▸ **Assignment**
Output range, inclusive: from the line containing "The height and width of the screenshot is (600, 800)." to the line containing "Task: Select day 18 in the March calendar". Restate those lines from the data below word for word and only those.

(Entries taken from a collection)
▽
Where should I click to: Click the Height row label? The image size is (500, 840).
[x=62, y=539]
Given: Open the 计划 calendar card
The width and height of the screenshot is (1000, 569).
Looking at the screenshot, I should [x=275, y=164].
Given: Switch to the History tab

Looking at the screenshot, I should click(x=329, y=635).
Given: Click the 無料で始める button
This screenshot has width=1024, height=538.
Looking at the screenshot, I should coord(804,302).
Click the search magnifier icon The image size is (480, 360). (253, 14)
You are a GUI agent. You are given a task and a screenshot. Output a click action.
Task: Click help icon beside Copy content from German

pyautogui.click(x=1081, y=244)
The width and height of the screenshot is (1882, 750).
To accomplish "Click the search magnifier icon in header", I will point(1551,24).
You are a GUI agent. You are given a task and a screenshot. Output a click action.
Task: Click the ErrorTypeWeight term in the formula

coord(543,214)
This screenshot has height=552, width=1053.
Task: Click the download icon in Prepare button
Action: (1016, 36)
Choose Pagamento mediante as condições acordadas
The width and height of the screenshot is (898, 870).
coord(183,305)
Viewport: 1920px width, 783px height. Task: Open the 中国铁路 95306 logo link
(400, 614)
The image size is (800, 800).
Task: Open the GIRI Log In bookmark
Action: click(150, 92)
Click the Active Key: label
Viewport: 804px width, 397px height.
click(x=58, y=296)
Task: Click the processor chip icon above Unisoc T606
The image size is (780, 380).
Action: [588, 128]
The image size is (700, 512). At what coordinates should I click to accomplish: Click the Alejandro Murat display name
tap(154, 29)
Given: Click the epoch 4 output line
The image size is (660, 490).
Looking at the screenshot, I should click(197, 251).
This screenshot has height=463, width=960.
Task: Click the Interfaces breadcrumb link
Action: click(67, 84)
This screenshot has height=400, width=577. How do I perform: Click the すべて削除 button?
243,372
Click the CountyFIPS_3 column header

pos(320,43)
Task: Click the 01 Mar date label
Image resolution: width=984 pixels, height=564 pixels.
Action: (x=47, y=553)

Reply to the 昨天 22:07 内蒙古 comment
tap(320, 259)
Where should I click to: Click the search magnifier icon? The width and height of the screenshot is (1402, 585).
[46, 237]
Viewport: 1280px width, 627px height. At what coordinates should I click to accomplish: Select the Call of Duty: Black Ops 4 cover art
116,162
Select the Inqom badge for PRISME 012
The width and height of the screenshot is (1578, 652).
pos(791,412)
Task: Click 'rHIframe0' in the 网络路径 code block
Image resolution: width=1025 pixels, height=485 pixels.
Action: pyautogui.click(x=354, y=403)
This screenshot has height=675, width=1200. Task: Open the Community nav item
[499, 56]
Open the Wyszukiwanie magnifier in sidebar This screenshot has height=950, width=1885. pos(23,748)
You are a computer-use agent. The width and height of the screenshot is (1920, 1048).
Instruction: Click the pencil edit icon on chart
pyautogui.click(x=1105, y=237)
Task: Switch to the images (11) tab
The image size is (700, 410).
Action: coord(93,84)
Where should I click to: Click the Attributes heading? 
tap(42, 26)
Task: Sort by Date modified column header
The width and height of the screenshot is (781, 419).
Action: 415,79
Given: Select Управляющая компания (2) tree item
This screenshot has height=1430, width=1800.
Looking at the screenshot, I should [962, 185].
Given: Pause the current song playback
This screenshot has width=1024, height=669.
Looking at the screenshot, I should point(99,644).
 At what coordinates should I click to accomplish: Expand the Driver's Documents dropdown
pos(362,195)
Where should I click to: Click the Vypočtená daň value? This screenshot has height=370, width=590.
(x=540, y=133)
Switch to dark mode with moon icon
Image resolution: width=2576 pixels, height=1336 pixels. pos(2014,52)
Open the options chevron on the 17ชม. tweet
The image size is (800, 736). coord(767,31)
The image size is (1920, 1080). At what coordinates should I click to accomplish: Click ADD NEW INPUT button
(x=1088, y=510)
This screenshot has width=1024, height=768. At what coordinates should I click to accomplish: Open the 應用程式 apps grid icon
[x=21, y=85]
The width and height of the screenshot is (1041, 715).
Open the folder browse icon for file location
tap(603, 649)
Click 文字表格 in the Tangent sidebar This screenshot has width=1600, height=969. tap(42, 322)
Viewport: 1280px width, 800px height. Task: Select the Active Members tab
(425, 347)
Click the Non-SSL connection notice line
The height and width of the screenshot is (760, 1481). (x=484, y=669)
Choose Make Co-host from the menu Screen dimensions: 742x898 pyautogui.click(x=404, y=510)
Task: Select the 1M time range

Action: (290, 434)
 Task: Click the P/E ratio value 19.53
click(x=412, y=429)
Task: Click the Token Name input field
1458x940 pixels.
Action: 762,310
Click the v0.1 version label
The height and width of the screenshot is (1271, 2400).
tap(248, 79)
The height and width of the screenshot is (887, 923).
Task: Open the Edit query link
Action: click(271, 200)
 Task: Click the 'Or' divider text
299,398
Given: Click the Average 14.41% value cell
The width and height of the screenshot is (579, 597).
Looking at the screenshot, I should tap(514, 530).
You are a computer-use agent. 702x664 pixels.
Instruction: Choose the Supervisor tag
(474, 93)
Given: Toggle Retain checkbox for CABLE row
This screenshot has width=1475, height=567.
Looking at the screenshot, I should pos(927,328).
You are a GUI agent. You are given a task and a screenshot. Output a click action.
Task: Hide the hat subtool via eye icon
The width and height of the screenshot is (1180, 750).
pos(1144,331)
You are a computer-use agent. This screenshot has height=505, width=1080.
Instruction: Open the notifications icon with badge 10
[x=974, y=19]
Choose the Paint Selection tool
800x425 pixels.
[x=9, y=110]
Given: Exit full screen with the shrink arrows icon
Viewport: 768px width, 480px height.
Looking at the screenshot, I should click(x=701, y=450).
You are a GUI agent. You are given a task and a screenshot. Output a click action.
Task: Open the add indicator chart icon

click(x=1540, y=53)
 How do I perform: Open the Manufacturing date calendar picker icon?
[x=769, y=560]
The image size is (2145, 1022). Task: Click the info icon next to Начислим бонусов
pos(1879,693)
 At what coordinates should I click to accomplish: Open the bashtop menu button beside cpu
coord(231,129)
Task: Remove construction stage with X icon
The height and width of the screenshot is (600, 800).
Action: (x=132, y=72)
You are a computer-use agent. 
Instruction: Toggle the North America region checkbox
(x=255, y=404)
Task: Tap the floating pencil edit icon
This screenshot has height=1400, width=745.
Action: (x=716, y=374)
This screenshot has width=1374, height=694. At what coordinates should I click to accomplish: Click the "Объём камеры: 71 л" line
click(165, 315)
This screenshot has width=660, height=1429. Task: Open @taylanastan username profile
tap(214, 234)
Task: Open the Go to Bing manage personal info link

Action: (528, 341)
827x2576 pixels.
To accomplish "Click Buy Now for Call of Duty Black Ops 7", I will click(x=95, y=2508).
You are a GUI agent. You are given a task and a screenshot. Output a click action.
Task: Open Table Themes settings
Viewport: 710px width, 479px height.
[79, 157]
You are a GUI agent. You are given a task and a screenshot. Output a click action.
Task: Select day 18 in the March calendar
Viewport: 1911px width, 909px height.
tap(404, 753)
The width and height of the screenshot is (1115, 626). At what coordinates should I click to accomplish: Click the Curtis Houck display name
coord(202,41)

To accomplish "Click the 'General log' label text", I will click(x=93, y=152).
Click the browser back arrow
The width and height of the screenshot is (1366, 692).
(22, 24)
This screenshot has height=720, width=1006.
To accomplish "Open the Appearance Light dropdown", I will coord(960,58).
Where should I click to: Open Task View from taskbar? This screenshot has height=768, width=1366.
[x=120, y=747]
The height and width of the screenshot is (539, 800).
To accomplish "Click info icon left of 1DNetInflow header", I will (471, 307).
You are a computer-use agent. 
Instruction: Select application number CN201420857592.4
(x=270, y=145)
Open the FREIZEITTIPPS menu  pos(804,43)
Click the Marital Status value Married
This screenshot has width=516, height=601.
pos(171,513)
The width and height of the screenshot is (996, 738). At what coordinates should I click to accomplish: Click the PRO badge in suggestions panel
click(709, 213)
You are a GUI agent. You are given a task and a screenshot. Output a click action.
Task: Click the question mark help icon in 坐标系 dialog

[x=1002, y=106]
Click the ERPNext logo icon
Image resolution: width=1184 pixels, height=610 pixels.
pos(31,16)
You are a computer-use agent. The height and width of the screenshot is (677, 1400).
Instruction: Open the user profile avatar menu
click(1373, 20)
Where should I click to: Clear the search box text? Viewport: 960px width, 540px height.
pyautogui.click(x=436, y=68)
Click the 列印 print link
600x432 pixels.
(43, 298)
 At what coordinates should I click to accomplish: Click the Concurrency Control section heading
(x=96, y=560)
△
▸ **Written solution**
The height and width of the screenshot is (600, 800).
Action: (x=132, y=72)
You are a computer-use agent. 
Instruction: Toggle the North America region checkbox
(x=255, y=404)
Task: Tap the floating pencil edit icon
This screenshot has height=1400, width=745.
Action: (x=716, y=374)
This screenshot has width=1374, height=694. At what coordinates should I click to accomplish: Click the "Объём камеры: 71 л" line
click(165, 315)
This screenshot has width=660, height=1429. Task: Open @taylanastan username profile
tap(214, 234)
Task: Open the Go to Bing manage personal info link

Action: (528, 341)
827x2576 pixels.
To accomplish "Click Buy Now for Call of Duty Black Ops 7", I will click(x=95, y=2508).
You are a GUI agent. You are given a task and a screenshot. Output a click action.
Task: Open Table Themes settings
Viewport: 710px width, 479px height.
[79, 157]
You are a GUI agent. You are given a task and a screenshot. Output a click action.
Task: Select day 18 in the March calendar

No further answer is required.